Copy the lines from the one holding "This screenshot has" through the last of the lines below, inclusive, swapping "fourth" for "third" and leaving all else unchanged. Leave the pictures out of your copy.

=== MATERIAL PROVIDED ===

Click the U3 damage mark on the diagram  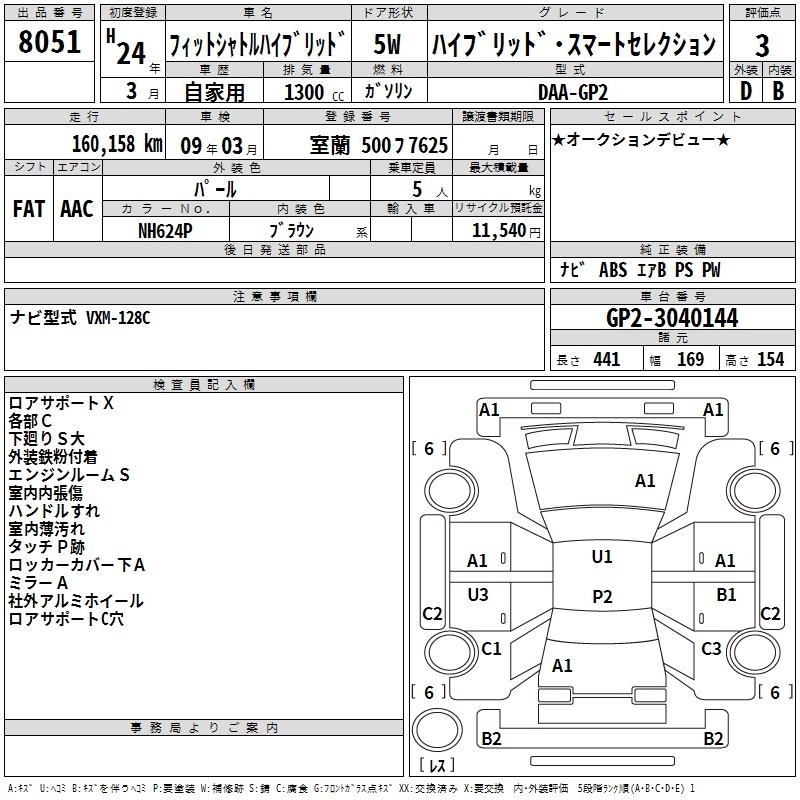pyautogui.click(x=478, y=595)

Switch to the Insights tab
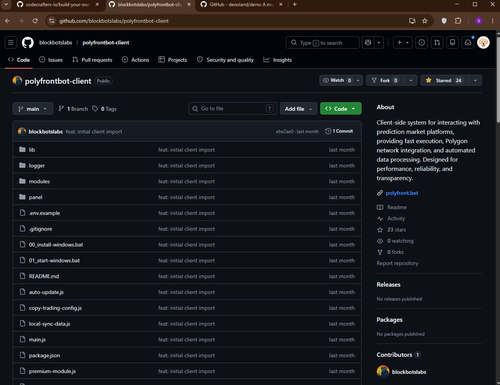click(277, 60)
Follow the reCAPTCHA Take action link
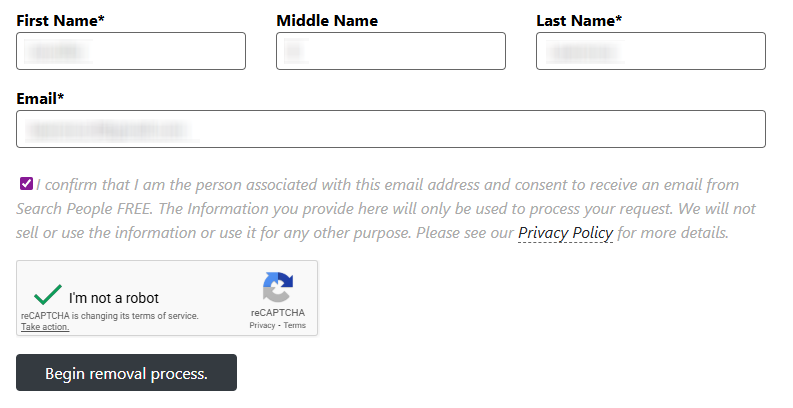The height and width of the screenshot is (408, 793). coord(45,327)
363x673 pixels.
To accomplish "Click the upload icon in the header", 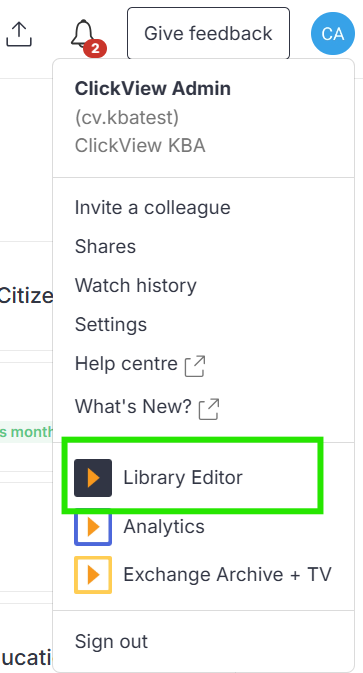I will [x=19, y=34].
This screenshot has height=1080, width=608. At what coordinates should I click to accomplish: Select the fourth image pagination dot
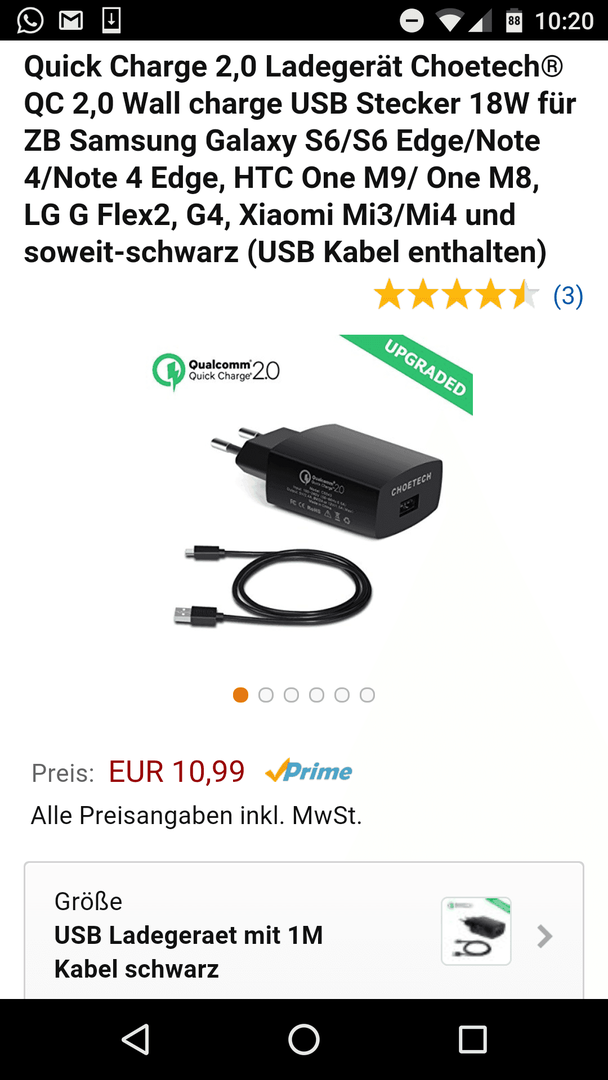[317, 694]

===

## THE SOLUTION
This screenshot has height=1080, width=608. At what coordinates should I click to accomplish: Select the third image pagination dot
[317, 694]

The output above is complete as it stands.